Artist (American, b. 1971)
Date2010
MediumAcrylic, gesso, and glitter on wood panel
Dimensions48 x 60 in.
ClassificationsMixed Media
Credit LineGeneral Purchase Fund
Object number2010.84
Description“Backsplash” shows a melting New York cityscape in the shape of a mosque. The geometric, calligraphic, and floral patterning, as well as the many shades of blue, brings to mind beautifully decorated Iranian mosques. Ahkami, an Iranian-American, took inspiration from traditional Iranian ceramics when she chose to create textures by layering hardened gesso and acrylic onto a wood panel. She wanted to pay tribute to the celebratory and flamboyant nature of Iranians and, as a result, decided to include glitter in this painting.

Ahkami says of her work:

“While formally paying tribute to Iranian culture, “Backsplash” satirizes Iran’s menacing image in the United States and the cartoonish brutality of Iran’s theocratic regime. The melting mosque resembles a factory or power plant, with polluting smokestacks for minarets. It also evokes the 1960’s horror film “The Blob”. The force of the meltdown produces a green counter-wave in which miniature faces and hands of imperiled Iranian protestors are submerged.
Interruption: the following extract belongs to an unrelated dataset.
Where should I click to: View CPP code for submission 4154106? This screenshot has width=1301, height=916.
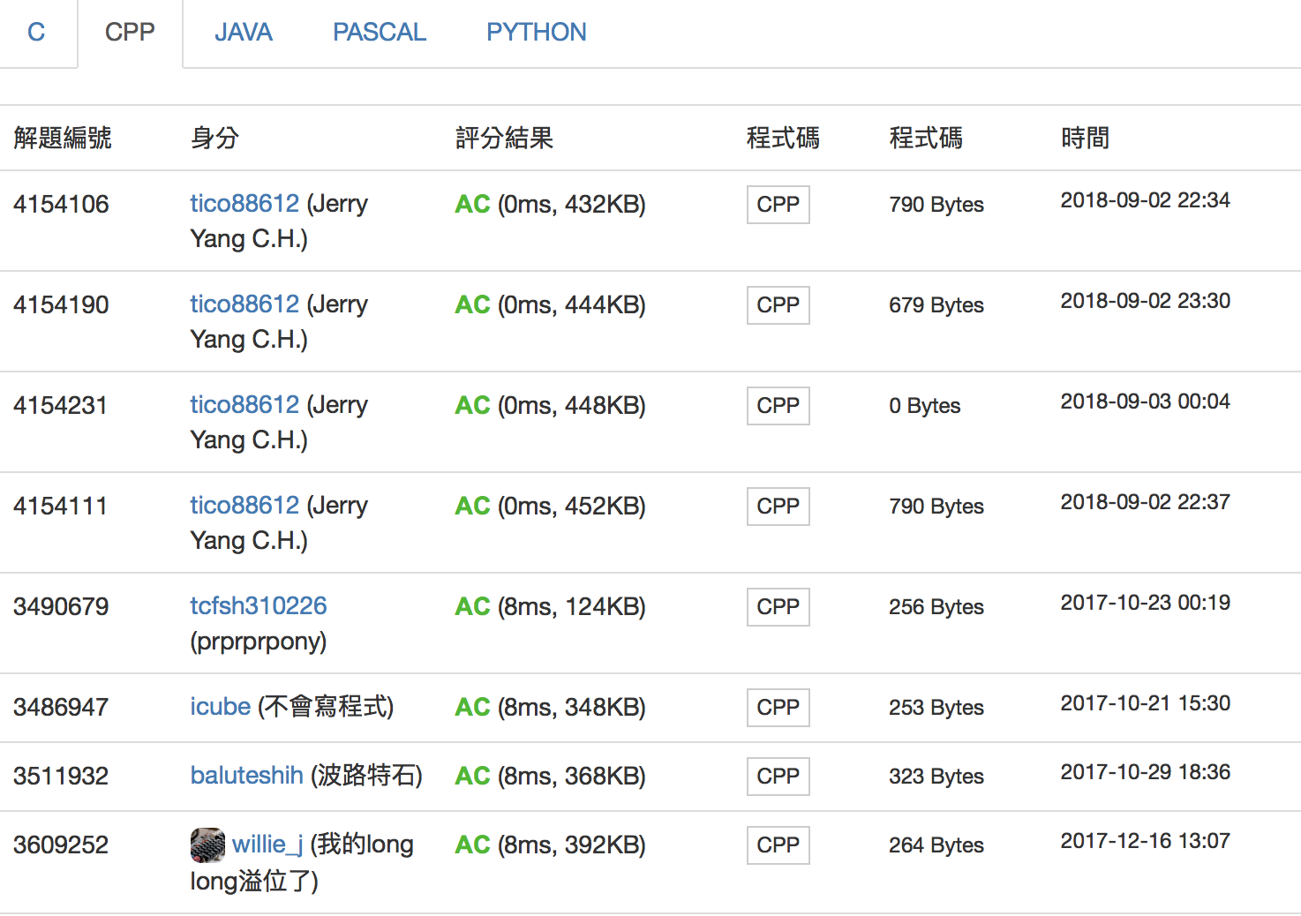[778, 205]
In this work, I deliberately combine a flamboyant exquisiteness with a cartoonish brutality to mirror the absurdly conflicting perceptions of Iran to which I have been exposed as an Iranian-American. Among Iranians, Iran is regarded as a source of immense pride and influence on world culture; within American contemporary culture, Iran is understood as a backward source of terror. I use the cacophonic, swirling patterning in Persian art as an expressive tool to convey the dizzying confusion I have experienced from being exposed to such opposite versions of Iran.”